Photo from Wikimedia Commons by Gerd Eichmann, CC BY-SA 4.0
The apsidal mosaic of the church is one of the best preserved examples of early Byzantine work in Italy, dating to the mid-6th century. St Apollinaris is represented in the lower middle, wearing a stole and with his hands raised in prayer. At the very top, Christ Himself is shown, as He is in many early Christian images, with six sheep to either side of Him, emerging from the holy cities of Bethlehem and Jerusalem. These represent the twelve Apostles, of course, and the representation of Apollinaris in similar company is probably intended to remind the viewer of his close connection to the Apostolic era, and therefore also of the antiquity of the see of Ravenna. (Click to enlarge.)

Image from Wikimedia Commons by José Luiz Bernardes Ribeiro; CC BY-SA 4.0
The face of Christ is placed at the center of the Cross, with Moses and Elijah to either side; the three sheep (two to the right, one to the left) represent the Apostles Peter, James and John. This is therefore a symbolic representation of the Transfiguration, the moment at which Christ revealed His Divinity to His Apostles for the first time, foreshadowing the glory of His Resurrection, which can only come through the suffering of the Cross.
Image from Wikimedia Commons by Pequod 76, CC BY-SA 3.0
A closer view of St Apollinaris.
The following images by José Luiz Bernardes Ribeiro are all taken from Wikimedia Commons, CC BY-SA 4.0.
Below the apse to the right, this image of the sacrifices of Abel, Melchisedek and Abraham was added in the mid-7th century; this motif is taken from the Basilica of St Vitalis in Ravenna itself.
On the opposite side, the Emperor Constantine IV (652-85) is shown granting the privileges of an Imperial envoy to the archbishop of Ravenna.

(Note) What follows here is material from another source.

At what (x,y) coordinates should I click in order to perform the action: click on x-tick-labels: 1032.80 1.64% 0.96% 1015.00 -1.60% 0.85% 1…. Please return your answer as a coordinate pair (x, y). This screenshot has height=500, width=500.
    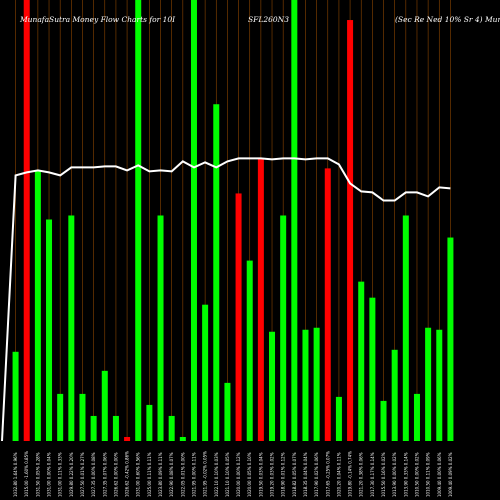
    Looking at the image, I should click on (233, 474).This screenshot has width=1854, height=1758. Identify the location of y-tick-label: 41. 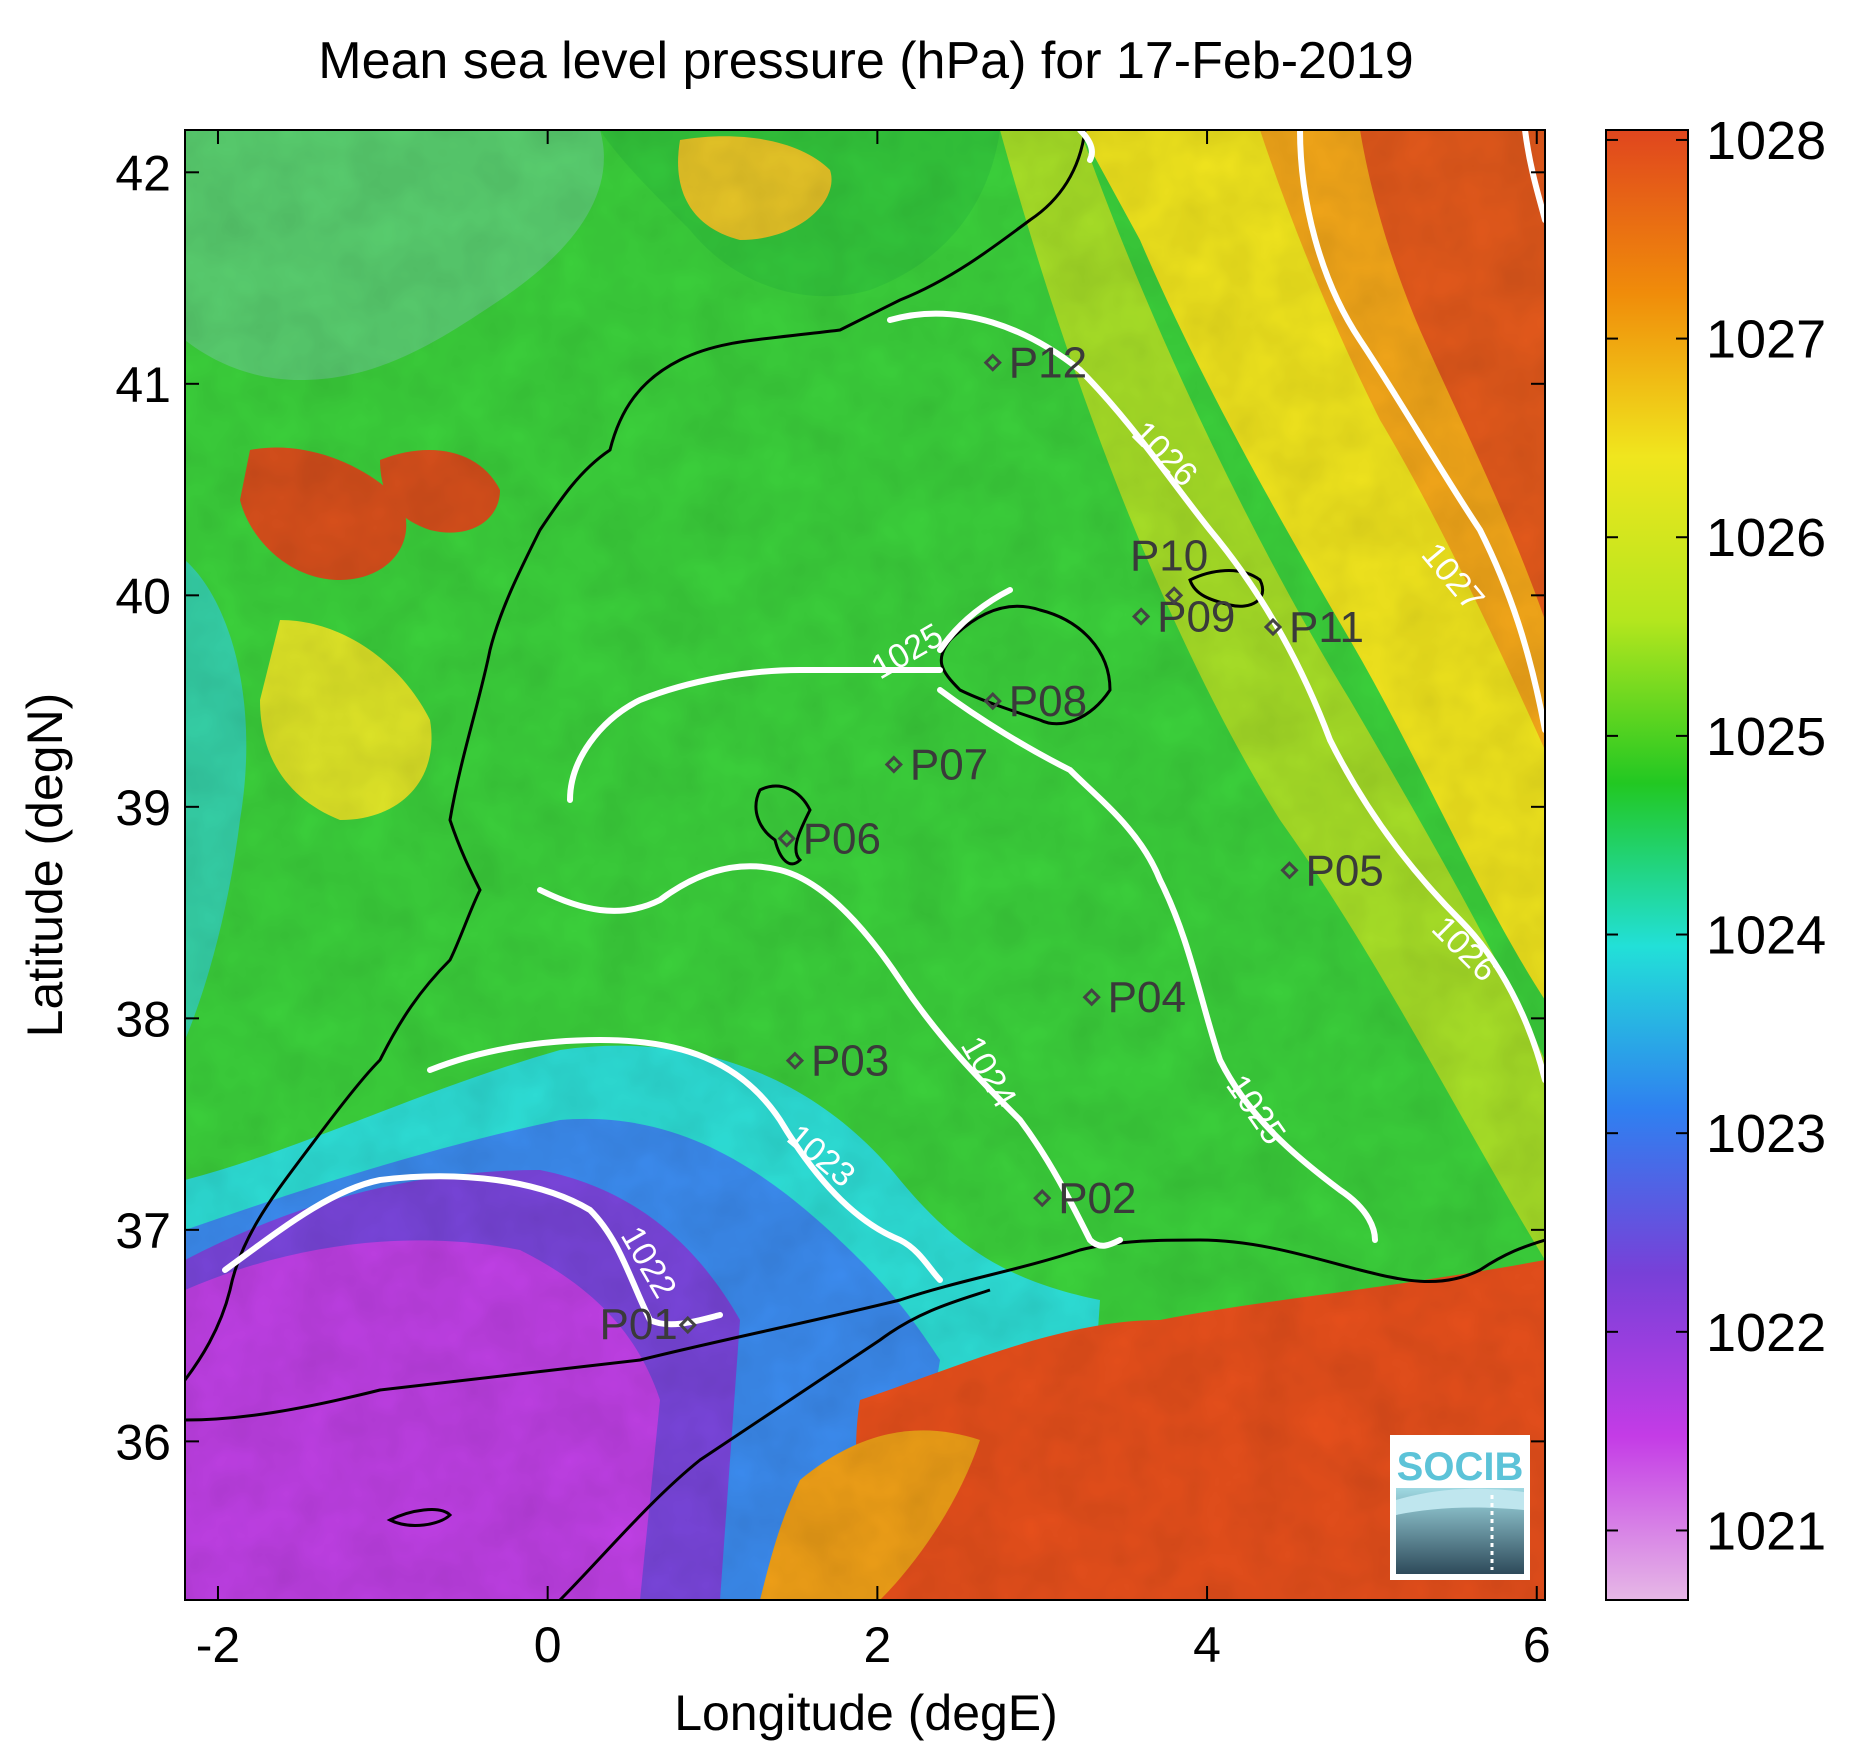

The golden halo originally meant simply that the figure wearing it was important, without reference to holiness, and was still used in this way at the time the mosaic was made.
Between the windows below the apse are represented four archbishop of Ravenna: St Ecclesius,
St Severus,
St Ursus, whose name means ‘bear’,
and St Ursicinus, whose name means ‘little bear’.
To the left of the apse, the archangel Michael.